Busqué las imágenes satelitales de la borrasca Hannelore, porque al mal tiempo no solo me gusta ponerle buena cara, sino también mirarlo directamente a los ojos. Y ahí estaba: una caracola que se encrespaba, girando en la forma de un símbolo celtizante o una galaxia, como un ojo gigantesco de Dios de catecismo, avanzando inexorable. Cada borrasca tiene su rostro, una fisonomía particular, y esas fotografías desde la órbita son retratos psicológicos como los que pintaba Velázquez, aunque se nos presenten con la estética del arte abstracto. Hace unos días, en las fotografías de los satélites, Gerard era una ola que barría la costa cantábrica como si fuera la cubierta de un pesquero y empuñaba un manojo de vientos que parecía un arpón apuntado a Las Landas francesas. Y, casi tropezando con ella, la majestuosa Fien parecía que llevase sobre los hombros la capa de armiño de un monarca medieval, y que, en realidad, era la marejada de puntos blancos que representaban los chubascos preñados de lluvia, nieve y tormentas. Se los veía emborronados por la fuerza del viento, ese viento ártico que en los mapas aparecía destacado en el color de un vino de Burdeos, como una mancha que se escurre por el mantel de una mesa.

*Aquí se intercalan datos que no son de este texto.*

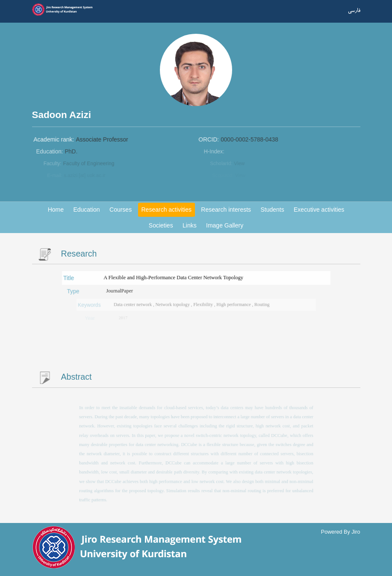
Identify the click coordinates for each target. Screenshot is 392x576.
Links (189, 225)
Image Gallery (224, 225)
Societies (161, 225)
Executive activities (319, 210)
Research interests (226, 210)
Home (56, 210)
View (240, 163)
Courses (121, 210)
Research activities (167, 210)
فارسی (354, 11)
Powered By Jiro (341, 532)
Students (272, 210)
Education (86, 210)
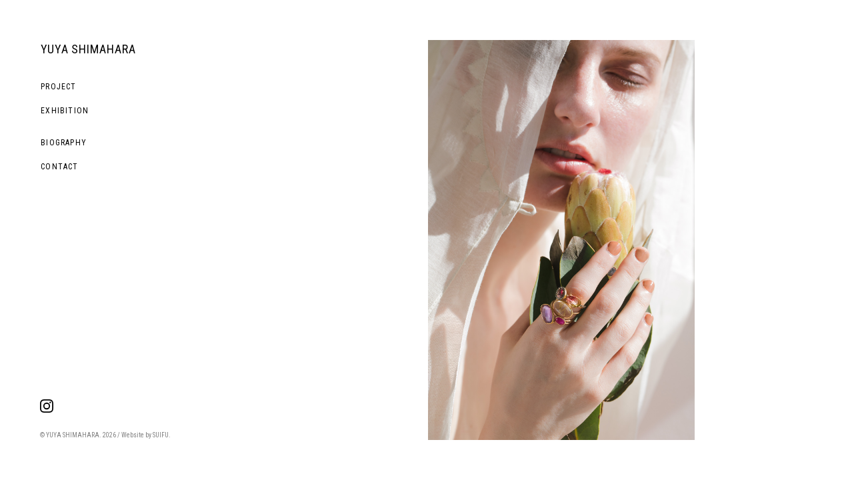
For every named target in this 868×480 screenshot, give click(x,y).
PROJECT (58, 87)
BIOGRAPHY (63, 143)
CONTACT (59, 167)
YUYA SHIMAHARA (88, 49)
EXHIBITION (65, 111)
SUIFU (161, 435)
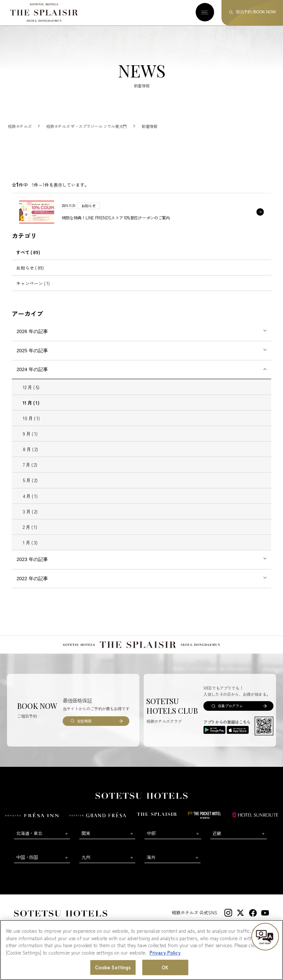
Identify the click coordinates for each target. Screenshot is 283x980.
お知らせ (30, 275)
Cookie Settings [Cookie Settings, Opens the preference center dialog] (113, 967)
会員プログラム (230, 713)
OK (165, 967)
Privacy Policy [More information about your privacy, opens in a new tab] (165, 953)
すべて (28, 259)
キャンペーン (33, 290)
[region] (141, 950)
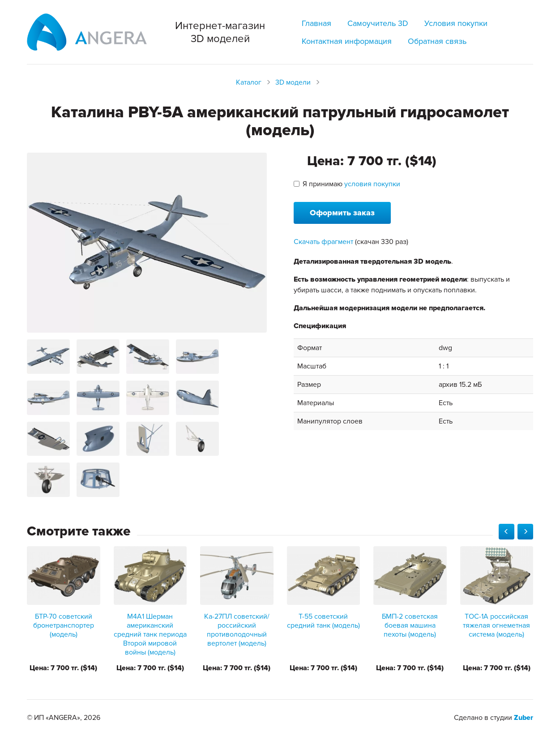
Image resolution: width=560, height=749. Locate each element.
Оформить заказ (342, 213)
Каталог (248, 82)
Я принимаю (347, 184)
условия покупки (372, 184)
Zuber (523, 718)
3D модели (293, 82)
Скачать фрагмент (323, 242)
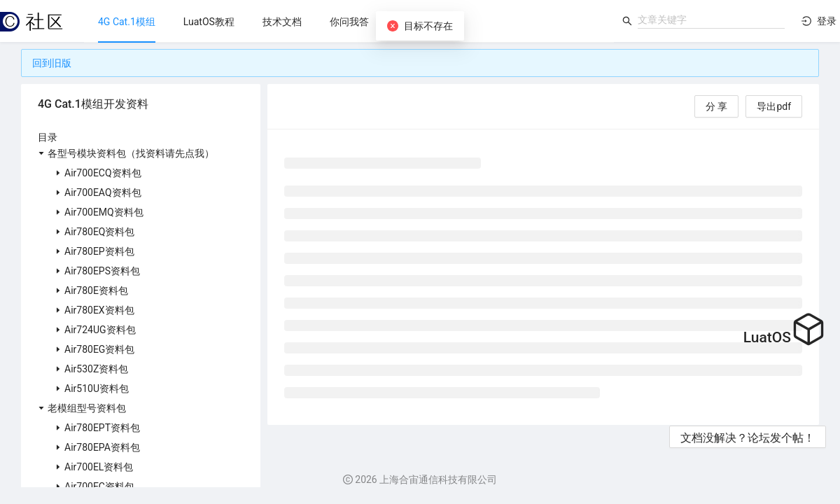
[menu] (349, 21)
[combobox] (711, 20)
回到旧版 (52, 63)
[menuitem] (127, 22)
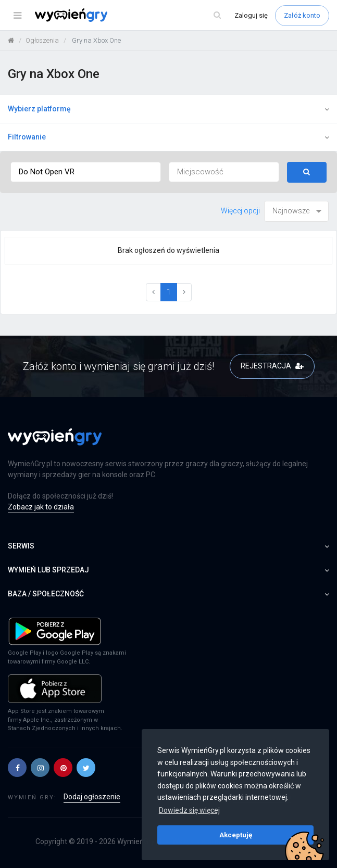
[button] (17, 768)
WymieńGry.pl (139, 841)
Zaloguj (251, 15)
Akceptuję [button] (235, 835)
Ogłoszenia (42, 40)
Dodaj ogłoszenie (92, 797)
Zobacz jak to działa (41, 507)
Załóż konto (302, 15)
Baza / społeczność (168, 594)
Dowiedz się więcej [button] (189, 810)
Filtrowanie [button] (168, 137)
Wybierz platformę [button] (168, 109)
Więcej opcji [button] (240, 211)
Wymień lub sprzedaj (168, 570)
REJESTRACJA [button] (272, 366)
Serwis (168, 546)
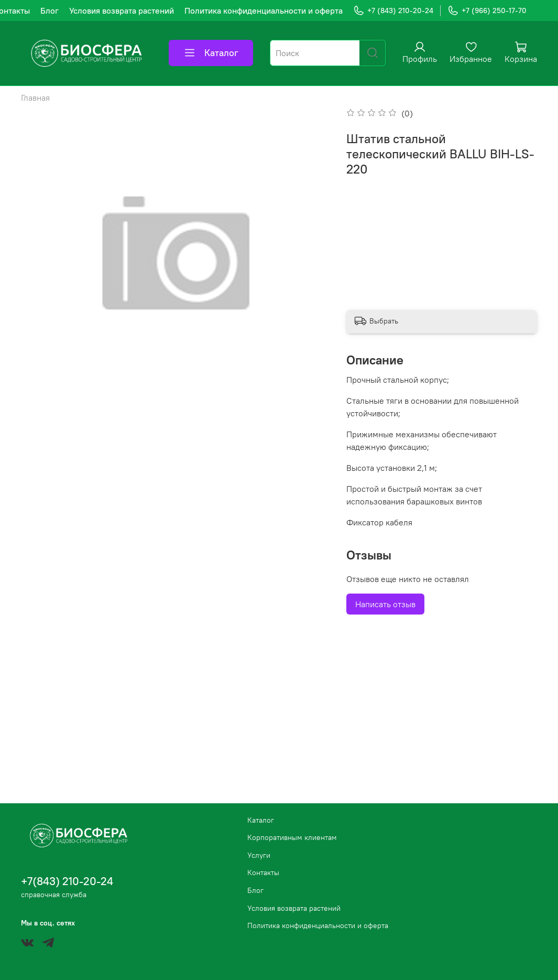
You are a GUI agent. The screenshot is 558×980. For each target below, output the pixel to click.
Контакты (263, 873)
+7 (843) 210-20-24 (393, 10)
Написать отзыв (385, 604)
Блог (49, 10)
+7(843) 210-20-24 (67, 881)
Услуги (259, 855)
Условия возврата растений (122, 10)
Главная (35, 98)
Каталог (211, 53)
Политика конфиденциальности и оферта (264, 10)
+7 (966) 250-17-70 (487, 10)
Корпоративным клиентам (292, 837)
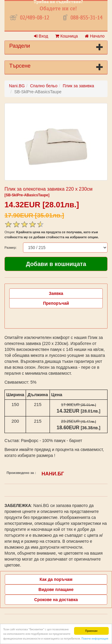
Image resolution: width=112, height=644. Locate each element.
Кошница (66, 36)
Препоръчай (56, 303)
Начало (95, 36)
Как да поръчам (56, 579)
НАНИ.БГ (53, 474)
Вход (41, 36)
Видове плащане (56, 589)
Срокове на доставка (56, 600)
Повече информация (95, 639)
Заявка (56, 293)
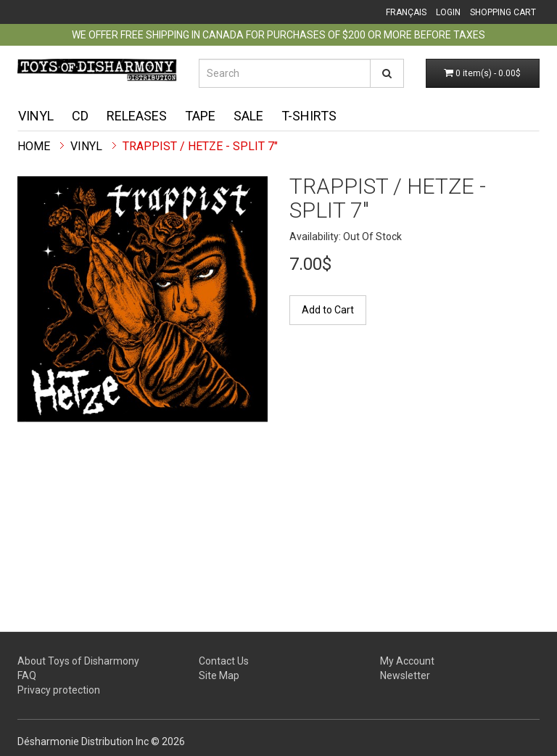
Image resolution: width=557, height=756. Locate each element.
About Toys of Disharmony (78, 661)
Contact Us (223, 661)
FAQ (27, 675)
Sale (248, 115)
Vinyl (36, 115)
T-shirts (309, 115)
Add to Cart (328, 310)
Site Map (219, 675)
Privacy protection (59, 690)
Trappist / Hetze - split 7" (200, 146)
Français (406, 12)
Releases (136, 115)
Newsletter (405, 675)
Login (448, 12)
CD (80, 115)
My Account (407, 661)
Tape (200, 115)
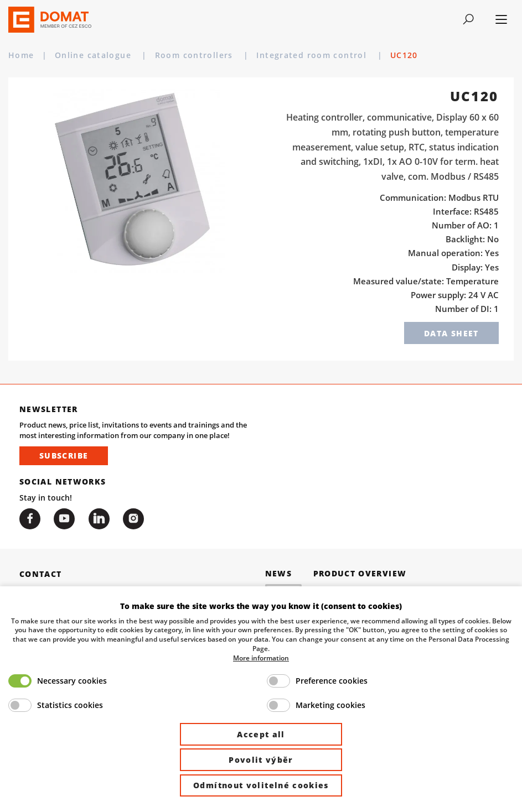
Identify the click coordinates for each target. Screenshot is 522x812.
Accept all (261, 734)
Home (21, 55)
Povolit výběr (261, 759)
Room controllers (195, 55)
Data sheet (451, 333)
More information (261, 658)
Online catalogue (94, 55)
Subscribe (64, 455)
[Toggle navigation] (468, 19)
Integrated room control (313, 55)
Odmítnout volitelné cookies (261, 785)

Además de las fotografías desde la órbita, me gusta igualmente observar los mapas meteorológicos y su gramática del tiempo. Aunque también parezcan ilustraciones como las fotografías satelitales son más bien textos escritos a base de ideogramas, evocadores como la poesía. Antes se publicaban diariamente en los periódicos, pero hace tiempo que los han ido sustituyendo otros menos especializados, más útiles para el común de los mortales. Pero yo sigo buscando los mapas técnicos para apreciar esa caligrafía de isobaras y flechas que hacen que la meteorología parezca una guerra eterna en los cielos. No es extraño que los antiguos imaginasen precisamente así el tiempo atmosférico: como una querella entre dioses, el resultado de las luchas y desacuerdos entre Eolo y su padre Poseidón o entre Thor «el hacedor de tormentas» y Odín. Y, de hecho, la meteorología moderna nació precisamente en el contexto de la Primera Guerra Mundial, y lo hizo trasladando conceptos del campo de batalla a los cielos; a veces, de manera literal, como en esa denominación de «frentes» fríos o cálidos y su representación como el despliegue de un ejército que avanza.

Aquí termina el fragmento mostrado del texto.